Fragile X is a similar neurodevelopmental disorder and is also being studied in Edinburgh by Prof. Peter Kind’s lab. This disorder affects one in 3000-4000 males and one in 6000-8000 females. Many children with fragile X show intellectual disabilities with varying behavioural deficits. A developmental delay in motor skills and heightened sensory responses are thought to underlie most of their symptoms and about 70% of fragile X children display at least one autistic trait. For example, commonalities between fragile X and autism are found at a cognitive level in skills involving social interactions such as maintaining eye contact.
Prof. James Watson described the discovery of the gene mutated in fragile X, FMR1 (fragile X mental retardation 1), in 1991 as “The first major triumph of the Human Genome Project”. When mutated, the gene is silenced and consequently there is no production of the protein FMRP (fragile X mental retardation related protein), which is thought to regulate protein synthesis at neuronal synapses. In mouse models of fragile X there is dysregulated neuronal protein synthesis and disrupted synaptic connectivity: changes in structure of excitatory synapses as well as an imbalance in neuronal excitation and inhibition. So FMRP appears to be critical in fine-tuning the synaptic connections our brains make. The obvious question then is what are the FMRP regulated proteins and how does it work?
To date one of the most promising theories of the underlying fragile X causes posits that loss of the FMRP protein leads to exaggerated effects of a receptor found at our excitatory synapses. In the mouse model, reducing levels of this receptor alleviates several disease symptoms. In the wake of such encouraging results, phase one clinical trials are underway involving drugs that target this receptor.

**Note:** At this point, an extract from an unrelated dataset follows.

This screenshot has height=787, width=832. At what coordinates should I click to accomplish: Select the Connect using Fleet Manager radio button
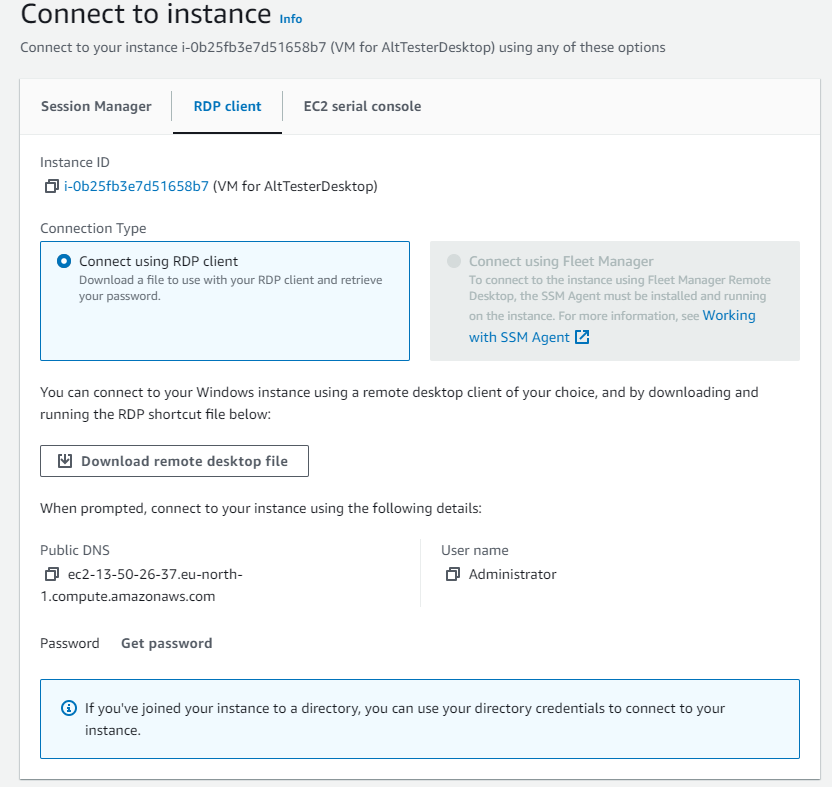click(455, 260)
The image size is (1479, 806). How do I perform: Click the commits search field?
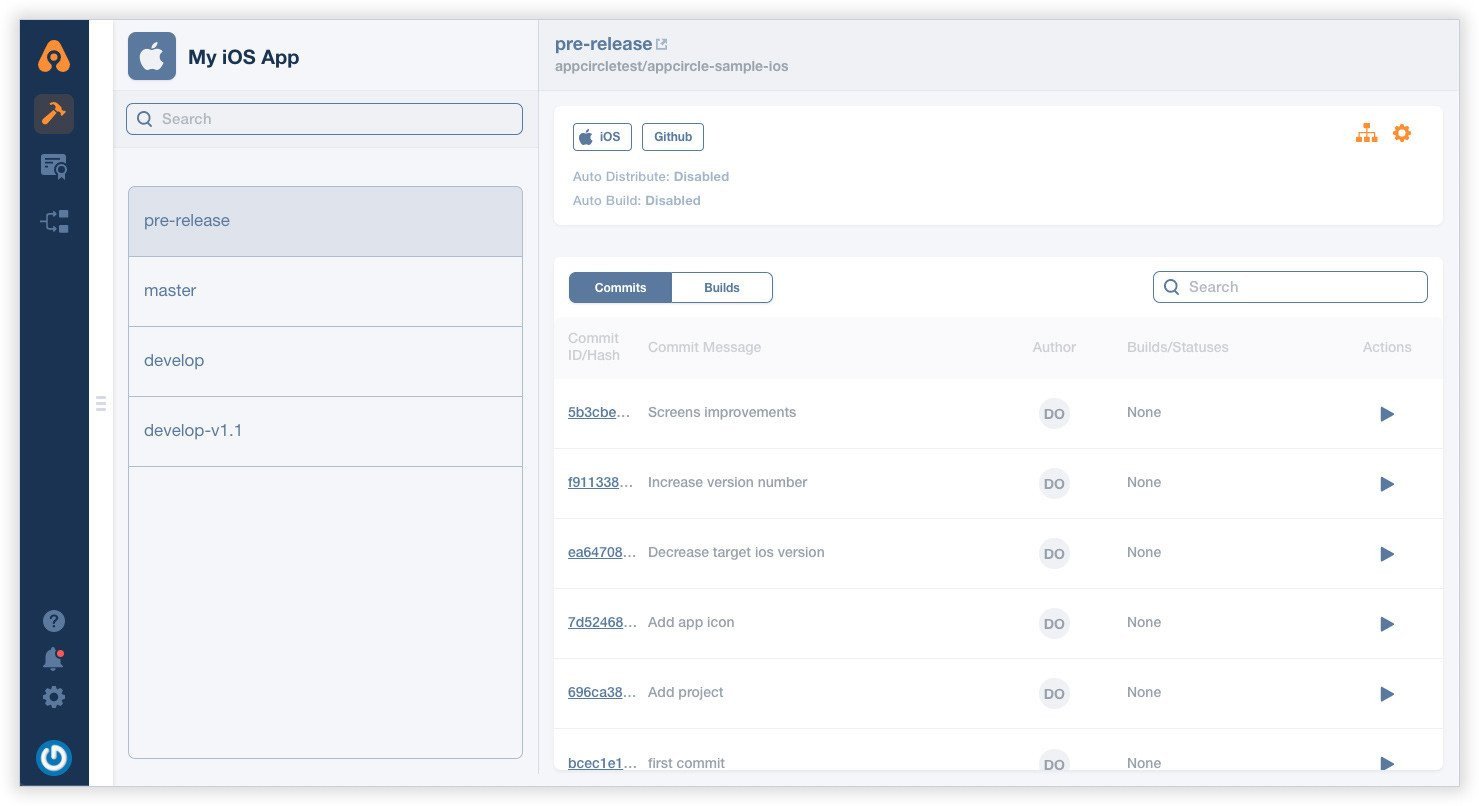(x=1289, y=287)
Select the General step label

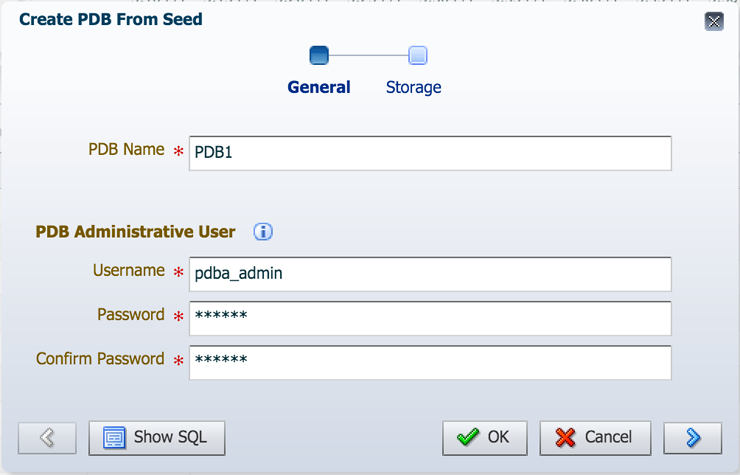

While errors in the processes of synaptic connectivity may not solely explain the neural basis of autism, increasing evidence from studies of single gene disorders suggests this to be a similarity observed in their brains. Exploring the neural basis of the autistic brain is of fascination for neuroscientists for several reasons: understanding the diseased state goes hand in hand with deciphering how our brain works normally, it opens the door to a collaborative effort that could well erase the myths and misconceptions surrounding autism and the improvement of therapeutic strategies. The head of research programmes at the FRAXA foundation, Dr. Michael Tranfaglia, says this about his son Andy who has fragile X: “Our lives are changed forever by our children with developmental disorders and we are challenged on a daily basis by our own fragile X experience. Better understanding of the basic biology of fragile X has already given us novel treatments, which have improved my son’s life (and that of my whole family) dramatically.”